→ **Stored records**
════

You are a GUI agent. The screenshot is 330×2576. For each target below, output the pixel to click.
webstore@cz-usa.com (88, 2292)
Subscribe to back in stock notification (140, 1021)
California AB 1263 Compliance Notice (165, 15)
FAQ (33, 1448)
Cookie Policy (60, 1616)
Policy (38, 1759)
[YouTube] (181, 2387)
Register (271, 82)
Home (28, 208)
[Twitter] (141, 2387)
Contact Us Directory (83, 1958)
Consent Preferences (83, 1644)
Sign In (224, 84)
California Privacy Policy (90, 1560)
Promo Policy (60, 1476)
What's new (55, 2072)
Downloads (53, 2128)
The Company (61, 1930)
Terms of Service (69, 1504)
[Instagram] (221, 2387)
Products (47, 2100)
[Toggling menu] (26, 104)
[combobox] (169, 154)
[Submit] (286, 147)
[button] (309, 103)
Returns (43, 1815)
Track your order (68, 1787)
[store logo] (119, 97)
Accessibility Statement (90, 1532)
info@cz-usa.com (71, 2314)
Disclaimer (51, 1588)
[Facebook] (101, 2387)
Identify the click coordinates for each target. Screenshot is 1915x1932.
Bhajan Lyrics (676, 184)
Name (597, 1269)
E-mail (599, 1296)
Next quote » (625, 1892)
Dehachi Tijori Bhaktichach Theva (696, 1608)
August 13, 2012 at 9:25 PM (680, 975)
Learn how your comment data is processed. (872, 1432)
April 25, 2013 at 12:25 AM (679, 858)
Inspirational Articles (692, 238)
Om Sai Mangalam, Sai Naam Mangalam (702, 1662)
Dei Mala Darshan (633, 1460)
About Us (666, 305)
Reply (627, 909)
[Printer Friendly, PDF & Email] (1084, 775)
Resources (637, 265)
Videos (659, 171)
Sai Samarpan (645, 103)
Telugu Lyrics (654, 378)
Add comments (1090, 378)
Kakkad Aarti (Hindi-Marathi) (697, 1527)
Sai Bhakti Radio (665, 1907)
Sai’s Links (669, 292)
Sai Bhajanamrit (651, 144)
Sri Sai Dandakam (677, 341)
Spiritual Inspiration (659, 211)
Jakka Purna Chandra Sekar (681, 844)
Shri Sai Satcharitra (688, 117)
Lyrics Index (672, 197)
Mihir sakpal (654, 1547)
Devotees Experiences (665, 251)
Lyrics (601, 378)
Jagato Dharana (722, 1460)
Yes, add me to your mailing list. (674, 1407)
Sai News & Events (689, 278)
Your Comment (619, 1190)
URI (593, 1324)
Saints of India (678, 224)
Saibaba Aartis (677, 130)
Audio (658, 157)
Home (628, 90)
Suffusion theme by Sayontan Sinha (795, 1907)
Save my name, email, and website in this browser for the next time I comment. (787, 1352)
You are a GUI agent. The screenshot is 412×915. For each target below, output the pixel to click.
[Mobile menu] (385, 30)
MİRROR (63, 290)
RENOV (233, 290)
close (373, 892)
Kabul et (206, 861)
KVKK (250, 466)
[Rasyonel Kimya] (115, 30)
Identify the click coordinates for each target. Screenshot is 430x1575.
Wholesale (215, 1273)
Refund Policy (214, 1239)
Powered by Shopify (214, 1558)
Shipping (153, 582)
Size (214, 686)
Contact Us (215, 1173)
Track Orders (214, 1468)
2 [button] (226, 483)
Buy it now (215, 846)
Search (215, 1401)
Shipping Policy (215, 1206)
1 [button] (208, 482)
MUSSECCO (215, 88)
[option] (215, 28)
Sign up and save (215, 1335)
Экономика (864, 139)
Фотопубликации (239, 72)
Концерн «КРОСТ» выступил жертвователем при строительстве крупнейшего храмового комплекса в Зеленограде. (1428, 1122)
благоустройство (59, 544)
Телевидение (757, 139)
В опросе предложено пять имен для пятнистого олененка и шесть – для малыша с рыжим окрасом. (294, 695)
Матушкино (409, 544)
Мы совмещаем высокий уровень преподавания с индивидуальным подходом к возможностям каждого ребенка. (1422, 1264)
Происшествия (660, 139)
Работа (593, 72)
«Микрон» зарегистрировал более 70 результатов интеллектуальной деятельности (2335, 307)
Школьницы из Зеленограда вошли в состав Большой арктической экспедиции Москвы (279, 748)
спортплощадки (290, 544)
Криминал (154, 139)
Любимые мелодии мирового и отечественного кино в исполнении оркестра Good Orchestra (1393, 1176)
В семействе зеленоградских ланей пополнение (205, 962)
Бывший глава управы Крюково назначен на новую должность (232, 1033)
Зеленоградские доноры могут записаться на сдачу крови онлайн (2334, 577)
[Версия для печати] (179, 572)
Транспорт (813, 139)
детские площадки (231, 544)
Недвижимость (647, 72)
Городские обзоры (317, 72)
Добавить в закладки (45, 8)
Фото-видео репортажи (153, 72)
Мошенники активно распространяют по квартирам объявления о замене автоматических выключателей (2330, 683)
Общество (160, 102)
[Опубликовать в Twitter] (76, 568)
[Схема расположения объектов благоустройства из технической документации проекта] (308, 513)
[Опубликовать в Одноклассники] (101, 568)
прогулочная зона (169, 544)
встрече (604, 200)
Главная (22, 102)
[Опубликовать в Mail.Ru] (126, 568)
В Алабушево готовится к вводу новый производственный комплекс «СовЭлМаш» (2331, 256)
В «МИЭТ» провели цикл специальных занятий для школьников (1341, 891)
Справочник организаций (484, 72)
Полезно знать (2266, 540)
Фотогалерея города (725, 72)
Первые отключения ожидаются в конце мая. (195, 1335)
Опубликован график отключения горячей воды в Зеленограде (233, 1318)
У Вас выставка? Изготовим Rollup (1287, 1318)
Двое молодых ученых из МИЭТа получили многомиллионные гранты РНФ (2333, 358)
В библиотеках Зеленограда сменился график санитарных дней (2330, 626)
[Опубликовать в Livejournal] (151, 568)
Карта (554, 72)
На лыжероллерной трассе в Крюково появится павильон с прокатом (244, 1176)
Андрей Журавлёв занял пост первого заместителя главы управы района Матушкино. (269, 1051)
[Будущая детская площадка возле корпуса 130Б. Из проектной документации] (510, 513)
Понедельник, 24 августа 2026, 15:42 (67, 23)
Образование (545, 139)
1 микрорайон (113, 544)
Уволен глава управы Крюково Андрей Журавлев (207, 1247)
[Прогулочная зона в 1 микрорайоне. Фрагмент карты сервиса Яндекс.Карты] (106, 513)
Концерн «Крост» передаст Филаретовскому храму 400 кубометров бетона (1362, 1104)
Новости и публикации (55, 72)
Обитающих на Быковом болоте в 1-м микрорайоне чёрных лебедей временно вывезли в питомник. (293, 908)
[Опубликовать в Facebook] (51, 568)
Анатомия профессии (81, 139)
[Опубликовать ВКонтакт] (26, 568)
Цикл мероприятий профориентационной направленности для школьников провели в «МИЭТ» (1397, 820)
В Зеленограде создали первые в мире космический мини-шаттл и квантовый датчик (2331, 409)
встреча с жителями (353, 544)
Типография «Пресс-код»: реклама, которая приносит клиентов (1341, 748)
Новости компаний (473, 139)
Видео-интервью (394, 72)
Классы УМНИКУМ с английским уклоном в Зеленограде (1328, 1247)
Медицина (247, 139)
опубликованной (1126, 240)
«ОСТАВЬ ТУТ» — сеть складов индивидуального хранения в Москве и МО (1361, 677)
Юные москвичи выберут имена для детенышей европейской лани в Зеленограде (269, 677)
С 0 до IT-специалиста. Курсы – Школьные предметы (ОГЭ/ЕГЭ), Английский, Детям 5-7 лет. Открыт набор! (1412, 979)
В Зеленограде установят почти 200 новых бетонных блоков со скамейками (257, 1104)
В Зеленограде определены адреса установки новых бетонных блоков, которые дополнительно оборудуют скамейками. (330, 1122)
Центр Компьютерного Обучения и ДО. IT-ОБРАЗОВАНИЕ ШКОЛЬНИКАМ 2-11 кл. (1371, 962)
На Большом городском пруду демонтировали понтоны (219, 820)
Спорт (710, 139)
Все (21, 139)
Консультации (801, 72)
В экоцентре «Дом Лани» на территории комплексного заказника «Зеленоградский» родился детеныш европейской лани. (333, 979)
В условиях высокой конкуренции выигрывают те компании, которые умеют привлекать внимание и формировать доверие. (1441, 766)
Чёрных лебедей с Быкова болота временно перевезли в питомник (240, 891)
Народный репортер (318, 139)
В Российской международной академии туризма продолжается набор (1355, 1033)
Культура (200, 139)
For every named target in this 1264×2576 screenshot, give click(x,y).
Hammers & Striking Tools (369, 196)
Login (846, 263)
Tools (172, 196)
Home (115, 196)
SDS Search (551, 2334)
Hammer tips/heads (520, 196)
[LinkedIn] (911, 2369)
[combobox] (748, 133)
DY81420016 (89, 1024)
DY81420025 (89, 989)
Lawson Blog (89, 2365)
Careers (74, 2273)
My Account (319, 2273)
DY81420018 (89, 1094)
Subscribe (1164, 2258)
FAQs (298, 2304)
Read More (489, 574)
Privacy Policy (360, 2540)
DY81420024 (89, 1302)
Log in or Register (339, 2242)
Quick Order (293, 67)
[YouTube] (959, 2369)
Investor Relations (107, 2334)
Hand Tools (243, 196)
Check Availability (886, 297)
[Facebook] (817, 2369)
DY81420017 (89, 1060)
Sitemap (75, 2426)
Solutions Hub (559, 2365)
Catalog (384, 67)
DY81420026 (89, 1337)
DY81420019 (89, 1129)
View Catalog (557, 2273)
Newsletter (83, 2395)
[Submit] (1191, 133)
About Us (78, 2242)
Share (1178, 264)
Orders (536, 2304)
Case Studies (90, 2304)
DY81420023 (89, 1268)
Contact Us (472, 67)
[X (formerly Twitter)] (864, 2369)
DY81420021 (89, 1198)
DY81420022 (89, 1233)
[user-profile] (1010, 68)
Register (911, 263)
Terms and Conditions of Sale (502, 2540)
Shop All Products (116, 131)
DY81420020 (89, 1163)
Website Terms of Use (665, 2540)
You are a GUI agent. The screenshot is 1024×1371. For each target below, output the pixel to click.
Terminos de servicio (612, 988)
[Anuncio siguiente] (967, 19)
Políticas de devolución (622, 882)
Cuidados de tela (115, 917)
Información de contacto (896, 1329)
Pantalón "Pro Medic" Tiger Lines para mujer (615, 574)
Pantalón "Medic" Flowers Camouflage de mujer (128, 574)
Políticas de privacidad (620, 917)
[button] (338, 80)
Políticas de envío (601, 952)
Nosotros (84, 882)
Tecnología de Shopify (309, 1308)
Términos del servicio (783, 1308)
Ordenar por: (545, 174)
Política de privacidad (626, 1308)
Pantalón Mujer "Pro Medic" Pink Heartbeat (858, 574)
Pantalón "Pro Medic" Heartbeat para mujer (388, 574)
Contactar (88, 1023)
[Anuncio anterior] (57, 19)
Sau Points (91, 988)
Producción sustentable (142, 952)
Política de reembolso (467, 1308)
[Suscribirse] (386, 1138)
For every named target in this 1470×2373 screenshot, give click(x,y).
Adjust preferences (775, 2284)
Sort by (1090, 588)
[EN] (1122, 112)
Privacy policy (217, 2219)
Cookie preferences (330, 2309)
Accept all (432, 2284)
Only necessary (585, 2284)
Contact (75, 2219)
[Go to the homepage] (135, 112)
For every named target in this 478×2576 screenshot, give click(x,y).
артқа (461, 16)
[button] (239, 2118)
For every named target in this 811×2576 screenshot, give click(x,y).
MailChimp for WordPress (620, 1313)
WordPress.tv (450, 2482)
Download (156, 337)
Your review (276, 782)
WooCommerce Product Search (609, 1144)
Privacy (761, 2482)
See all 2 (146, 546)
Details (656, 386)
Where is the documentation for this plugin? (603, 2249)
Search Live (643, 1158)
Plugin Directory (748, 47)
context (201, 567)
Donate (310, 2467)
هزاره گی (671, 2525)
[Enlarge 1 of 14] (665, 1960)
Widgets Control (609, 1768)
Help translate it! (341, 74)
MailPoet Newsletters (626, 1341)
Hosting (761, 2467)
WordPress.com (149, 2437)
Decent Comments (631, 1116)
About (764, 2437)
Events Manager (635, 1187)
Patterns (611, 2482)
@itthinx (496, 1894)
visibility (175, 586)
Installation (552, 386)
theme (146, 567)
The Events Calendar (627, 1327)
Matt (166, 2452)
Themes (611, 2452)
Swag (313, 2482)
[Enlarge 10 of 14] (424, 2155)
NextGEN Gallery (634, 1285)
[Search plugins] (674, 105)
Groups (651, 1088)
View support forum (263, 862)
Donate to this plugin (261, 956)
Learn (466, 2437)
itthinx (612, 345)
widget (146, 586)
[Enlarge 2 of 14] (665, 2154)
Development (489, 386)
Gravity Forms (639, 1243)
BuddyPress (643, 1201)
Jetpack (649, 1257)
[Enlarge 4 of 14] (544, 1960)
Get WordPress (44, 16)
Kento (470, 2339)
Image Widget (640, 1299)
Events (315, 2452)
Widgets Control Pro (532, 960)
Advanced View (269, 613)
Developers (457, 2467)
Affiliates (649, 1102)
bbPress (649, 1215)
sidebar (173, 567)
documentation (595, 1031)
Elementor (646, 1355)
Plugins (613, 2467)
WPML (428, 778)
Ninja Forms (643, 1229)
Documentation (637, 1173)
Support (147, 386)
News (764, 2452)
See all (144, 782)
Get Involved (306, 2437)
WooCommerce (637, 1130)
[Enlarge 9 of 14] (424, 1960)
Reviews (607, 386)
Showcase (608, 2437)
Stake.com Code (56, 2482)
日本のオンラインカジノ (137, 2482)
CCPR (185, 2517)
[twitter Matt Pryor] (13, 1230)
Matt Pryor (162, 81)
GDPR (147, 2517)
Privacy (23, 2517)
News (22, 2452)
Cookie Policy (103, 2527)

════

→ **GOAL OF THE EXERCISE**
From the records above, give again exactly the lines running from the line with "Shop All Products (116, 131)" to the line with "About (764, 2437)", inclusive.

→ **OUTPUT BELOW**
Shop All Products (116, 131)
DY81420020 (89, 1163)
Website Terms of Use (665, 2540)
You are a GUI agent. The screenshot is 1024×1371. For each target below, output the pixel to click.
Terminos de servicio (612, 988)
[Anuncio siguiente] (967, 19)
Políticas de devolución (622, 882)
Cuidados de tela (115, 917)
Información de contacto (896, 1329)
Pantalón "Pro Medic" Tiger Lines para mujer (615, 574)
Pantalón "Medic" Flowers Camouflage de mujer (128, 574)
Políticas de privacidad (620, 917)
[button] (338, 80)
Políticas de envío (601, 952)
Nosotros (84, 882)
Tecnología de Shopify (309, 1308)
Términos del servicio (783, 1308)
Ordenar por: (545, 174)
Política de privacidad (626, 1308)
Pantalón Mujer "Pro Medic" Pink Heartbeat (858, 574)
Pantalón "Pro Medic" Heartbeat para mujer (388, 574)
Contactar (88, 1023)
[Anuncio anterior] (57, 19)
Sau Points (91, 988)
Producción sustentable (142, 952)
Política de reembolso (467, 1308)
[Suscribirse] (386, 1138)
For every named target in this 1470×2373 screenshot, give click(x,y).
Adjust preferences (775, 2284)
Sort by (1090, 588)
[EN] (1122, 112)
Privacy policy (217, 2219)
Cookie preferences (330, 2309)
Accept all (432, 2284)
Only necessary (585, 2284)
Contact (75, 2219)
[Go to the homepage] (135, 112)
For every named target in this 478×2576 screenshot, give click(x,y).
артқа (461, 16)
[button] (239, 2118)
For every named target in this 811×2576 screenshot, give click(x,y).
MailChimp for WordPress (620, 1313)
WordPress.tv (450, 2482)
Download (156, 337)
Your review (276, 782)
WooCommerce Product Search (609, 1144)
Privacy (761, 2482)
See all 2 (146, 546)
Details (656, 386)
Where is the documentation for this plugin? (603, 2249)
Search Live (643, 1158)
Plugin Directory (748, 47)
context (201, 567)
Donate (310, 2467)
هزاره گی (671, 2525)
[Enlarge 1 of 14] (665, 1960)
Widgets Control (609, 1768)
Help translate it! (341, 74)
MailPoet Newsletters (626, 1341)
Hosting (761, 2467)
WordPress.com (149, 2437)
Decent Comments (631, 1116)
About (764, 2437)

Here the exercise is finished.